Kiriata (Dramatic Feature Films) at MFF2019
Opening Night Premiere - VAI
Wednesday 20 March, Red Carpet opens at 8 pm, Screening commences 8:30 pm, Ngā Purapura
From the producers of Waru, Vai is a portmanteau feature film made by 9 female Pacific filmmakers, filmed in 7 different Pacific countries: Fiji, Tonga, Solomon Islands, Kuki Airani (Cook Islands), Samoa, Niue and Aotearoa (New Zealand). It is about the journey of empowerment through culture over the lifetime of one woman, Vai, played by a different Indigenous actress in each of the Pacific countries. In each of these Pacific nations ‘vai’ means water.
Preceded by short film - Praise Song for Oceania
Praise Song for Oceania is a karakia to the ecologies, histories, politics, economies and cultures of the Ocean.
SGaawaay K'uuna (Edge of The Knife)
Saturday 23 March, 7 pm, Ngā Purapura
Sunday 24 March, 4:30 pm, The Civic Theatre
Sgaawaay K’uuna makes history as the first feature film in the Haida language. Set in 19th-century Haida Gwaii, it tells the classic Haida story of the traumatized and stranded man transformed to Gaagiixiid, the wildman.
Friday 22 March, 6:30 pm, Ngā Purapura
A limited number of tickets available!
Aliko & Ambai
Sunday 24 March, 10 am, The Civic Theatre
Aliko & Ambai is a feature film about two young women facing the challenges of growing up in the beautiful Eastern Highlands of Papua New Guinea
Thursday 21 March , 7:30 pm, The Civic Theatre
Sunday 24 March, 2:30 pm, The Civic Theatre
Angelique's Isle is a story about love and survival. Abandoned on a deserted island with her voyager husband, Charlie, Angelique, an Anishinaabe woman, finds her faith tested as she fights starvation, the elements, and the treacherous Lake Superior.
Saturday 23 March, 7:30 pm, The Civic Theatre
Steeped in Greenlandic myths, Anori is a tragic love story inspired by the old Greenlandic myths.
Akornatsinniittut - Tarratta Nunaanni (Among Us - In The Land Of Our Shadows)
Friday 22 March, 9:30 pm, The Civic Theatre
23-year-old self taught director, Marc Fussing Rosbach presents his first feature film - a suspense filled sci-fi adventure drawing on Greenlandic culture, myth, folklore and legends.
Tia and Piujuq
Sunday 24 March, 12:30 pm, The Civic Theatre
Summer moves slowly for Tia, a 10-year-old Syrian girl who has recently moved to Montreal with her parents, as she struggles to make new friends. When she finds a magic portal that transports her to the arctic tundra, she befriends Piujuq, an Inuk girl of her age, and they immerse themselves in a world of Inuit myth and magic.

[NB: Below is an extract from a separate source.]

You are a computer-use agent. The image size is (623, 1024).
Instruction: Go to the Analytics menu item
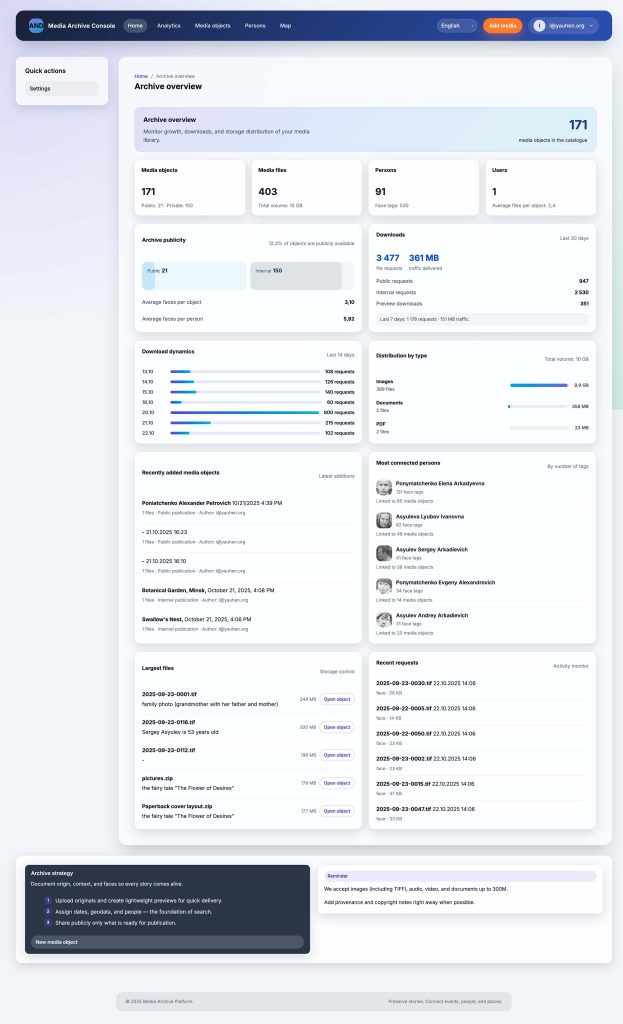click(169, 25)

Friday 22 March, 9 pm, Ngā Purapura
Set in Yakutia in 1930 - a time in rural Siberia when the Soviet presence is just starting to cast its shadow - this exquisite film follows the story of an elderly couple, Mikipper and Oppuos.

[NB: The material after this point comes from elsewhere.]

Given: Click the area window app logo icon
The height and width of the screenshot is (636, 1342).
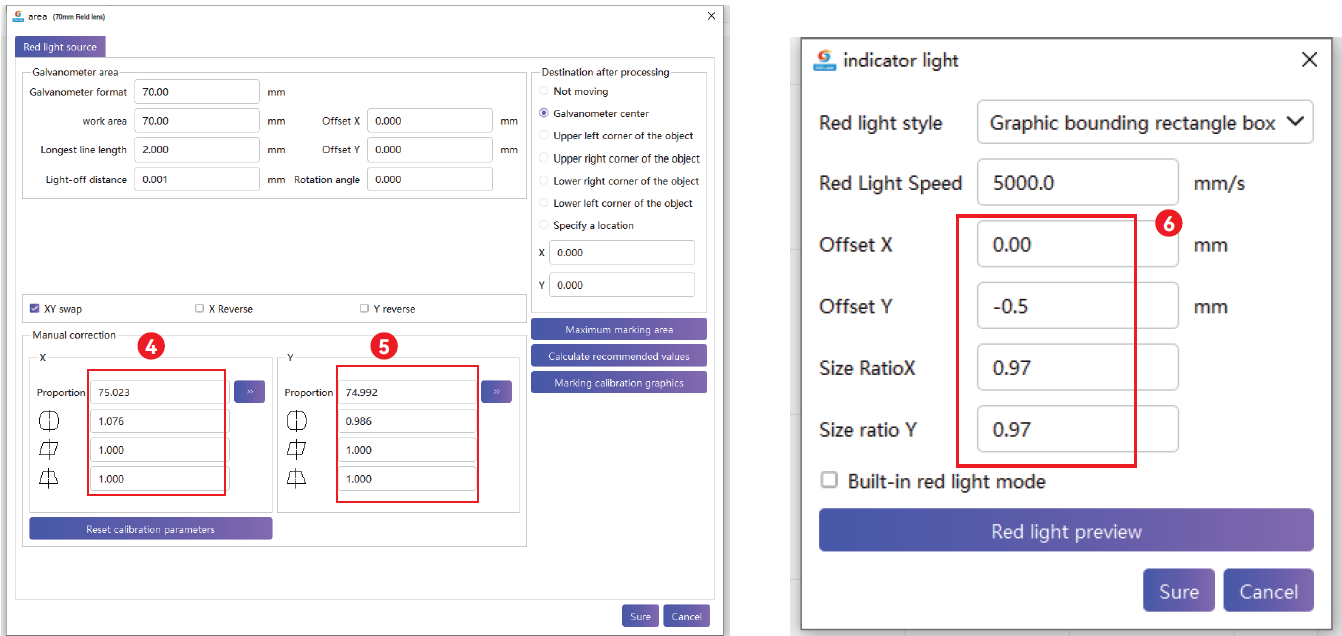Looking at the screenshot, I should pyautogui.click(x=18, y=15).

From the Indigenous Sakha Republic, Toyon Kyyl recently won the top film prize at the Moscow International Film Festival.
Trouble in the Garden
Friday 22 March, 3:30 pm, Ngā Purapura
Bailed out and taken in by a brother she hasn't seen in years, an Indigenous protester and her adoptive family reckon with betrayal - of love, land, and blood.
Put March 20 - 24 in your calendars now and join us in Ōtaki to celebrate the world of Indigenous cinema and creativity!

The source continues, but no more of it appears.